Any help is greatly appreciated, I am planning to take the exam again soon, but my question is what are my choices, if I get the same error while writing a file, though my inputs are correct...
From spark 2.0.2. You can use without using databricks spark package.
df.rdd.map(line => line.mkString(","))
Hi, I did the spark certification exam and had the same issue.
We can not download packages while launching spark as the environment is locked from any outside downloads.
--packages pull the spark-csv package from the maven repository.
In python, you are able to use the python csv package that comes as a standard library with the python install.
You do nat have access to Pandas, SKLearn and any package mangers such as pip and easy-install. They are locked out from the certification environment.
See the end of my comment above. If you can copy jar files manually you can use --jars instead of --packages.

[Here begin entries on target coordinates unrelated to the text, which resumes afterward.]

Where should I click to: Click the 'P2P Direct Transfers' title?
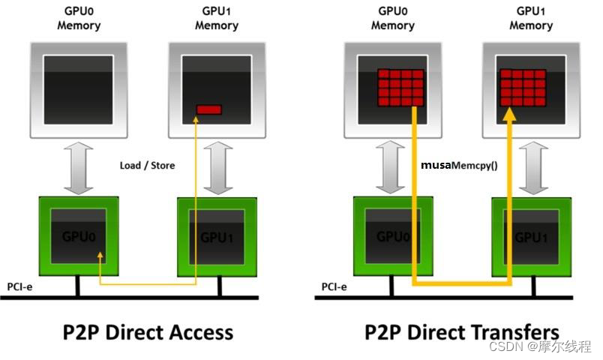(462, 332)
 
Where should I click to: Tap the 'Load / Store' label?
(147, 165)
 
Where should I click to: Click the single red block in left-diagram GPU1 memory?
(209, 110)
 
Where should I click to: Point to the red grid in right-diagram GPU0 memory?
(400, 87)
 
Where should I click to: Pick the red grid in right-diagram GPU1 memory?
(522, 87)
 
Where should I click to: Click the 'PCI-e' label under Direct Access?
(20, 286)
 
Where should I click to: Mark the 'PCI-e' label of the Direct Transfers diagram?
(334, 286)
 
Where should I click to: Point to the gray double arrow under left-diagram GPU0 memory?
(77, 168)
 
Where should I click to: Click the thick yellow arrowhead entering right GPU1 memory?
(510, 114)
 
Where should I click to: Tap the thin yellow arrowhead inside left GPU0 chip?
(100, 257)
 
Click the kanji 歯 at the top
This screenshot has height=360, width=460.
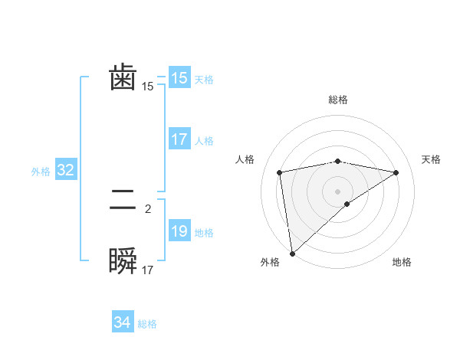pos(123,78)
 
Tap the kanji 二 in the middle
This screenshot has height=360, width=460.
pos(123,201)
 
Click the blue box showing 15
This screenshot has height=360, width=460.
pos(179,78)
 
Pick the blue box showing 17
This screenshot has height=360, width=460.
pos(179,139)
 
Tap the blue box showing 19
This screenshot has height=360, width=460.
pos(179,231)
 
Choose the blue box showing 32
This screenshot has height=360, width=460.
pos(66,170)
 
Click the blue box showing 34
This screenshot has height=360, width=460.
pos(122,322)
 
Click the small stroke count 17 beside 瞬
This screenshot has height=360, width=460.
pos(148,270)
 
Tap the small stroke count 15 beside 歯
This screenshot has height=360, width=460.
pos(148,87)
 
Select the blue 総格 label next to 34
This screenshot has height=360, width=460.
pos(147,324)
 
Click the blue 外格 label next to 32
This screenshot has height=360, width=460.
pos(41,172)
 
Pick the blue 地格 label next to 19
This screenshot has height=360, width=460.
pos(204,233)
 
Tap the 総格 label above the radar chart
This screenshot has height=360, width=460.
pos(337,100)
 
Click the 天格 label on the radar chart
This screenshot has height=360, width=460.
pos(432,159)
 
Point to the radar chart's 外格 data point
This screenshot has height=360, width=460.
pos(292,253)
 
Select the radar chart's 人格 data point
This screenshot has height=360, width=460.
pos(280,172)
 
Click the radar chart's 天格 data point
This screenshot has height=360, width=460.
pos(396,172)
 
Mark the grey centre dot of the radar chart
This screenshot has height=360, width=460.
pos(337,191)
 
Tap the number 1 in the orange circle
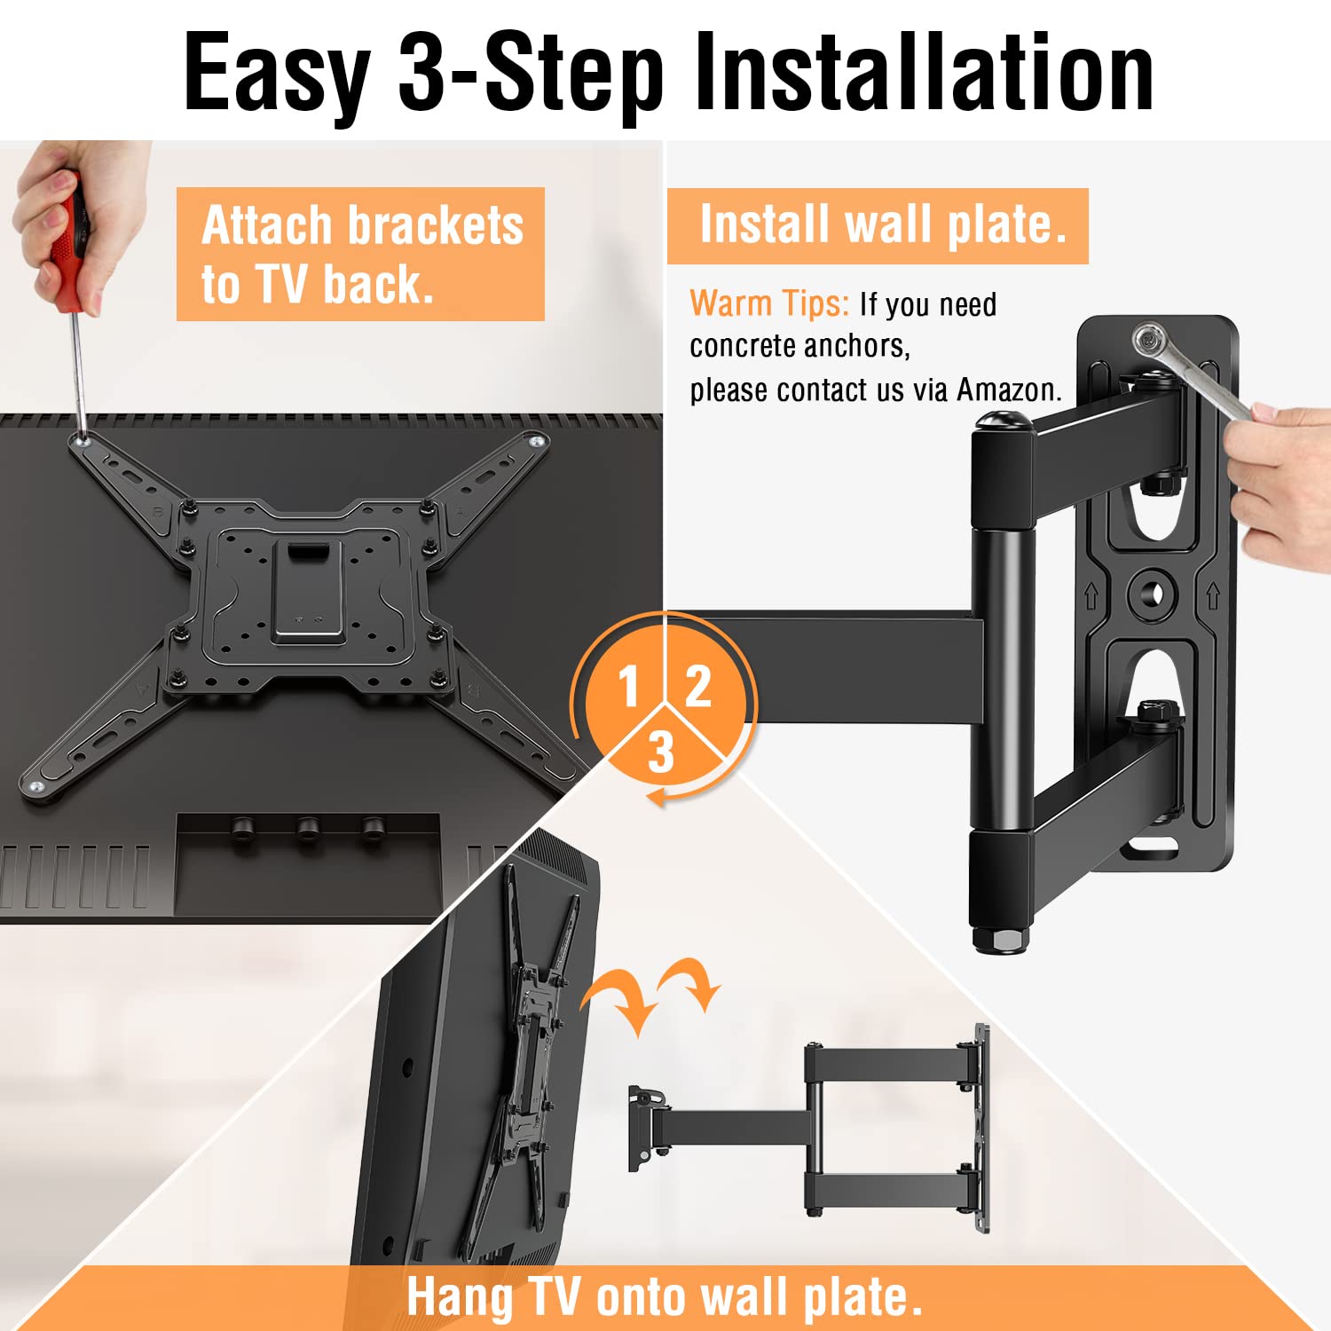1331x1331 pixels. click(629, 686)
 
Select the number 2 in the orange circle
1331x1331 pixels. click(698, 686)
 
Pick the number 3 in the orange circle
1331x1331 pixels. click(661, 752)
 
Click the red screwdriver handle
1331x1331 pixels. click(68, 252)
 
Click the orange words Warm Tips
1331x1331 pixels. click(769, 303)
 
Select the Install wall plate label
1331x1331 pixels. click(878, 225)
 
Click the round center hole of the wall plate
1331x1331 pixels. click(1151, 594)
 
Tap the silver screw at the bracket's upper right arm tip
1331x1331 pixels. click(537, 441)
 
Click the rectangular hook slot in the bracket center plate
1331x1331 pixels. click(307, 552)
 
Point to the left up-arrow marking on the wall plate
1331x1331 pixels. click(1091, 596)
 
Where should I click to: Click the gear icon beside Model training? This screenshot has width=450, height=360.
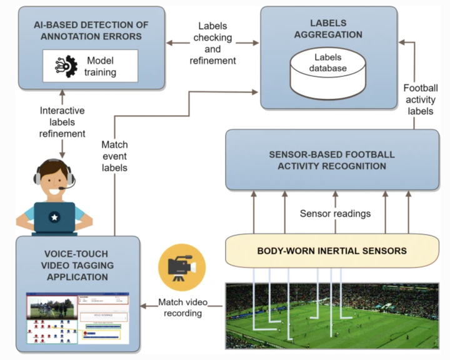click(64, 66)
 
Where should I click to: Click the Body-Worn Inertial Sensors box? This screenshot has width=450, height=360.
click(332, 251)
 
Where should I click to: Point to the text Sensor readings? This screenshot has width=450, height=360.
click(335, 213)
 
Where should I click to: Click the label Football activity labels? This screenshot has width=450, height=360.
click(420, 99)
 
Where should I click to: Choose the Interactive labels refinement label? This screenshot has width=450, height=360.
click(62, 122)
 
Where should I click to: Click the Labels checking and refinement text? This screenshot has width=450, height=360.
click(214, 44)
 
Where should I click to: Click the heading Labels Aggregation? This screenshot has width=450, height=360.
click(329, 28)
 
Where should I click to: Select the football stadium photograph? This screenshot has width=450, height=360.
click(332, 316)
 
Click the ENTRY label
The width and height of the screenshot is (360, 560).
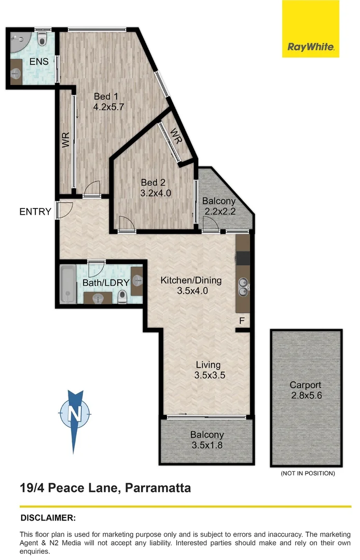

Assuming that there are three columns in DF as (col1:Int, col2:String, col3:Float), the CSV file output can be achieved as:
df.map(x => (x.getInt(0) + "," + x.getString(1) + "," + x.getFloat(2))).saveAsTextFile("out.csv")
--- OR ---
df.map(x => (x(0) + "," + x(1) + "," + x(2))).saveAsTextFile("out.csv")
Same problem today how did you solve it? How to write a csv file from hive table without databriks obviously not present in the verisone 1.6 of spark in the exam. I feel fragile I could not complete the exam.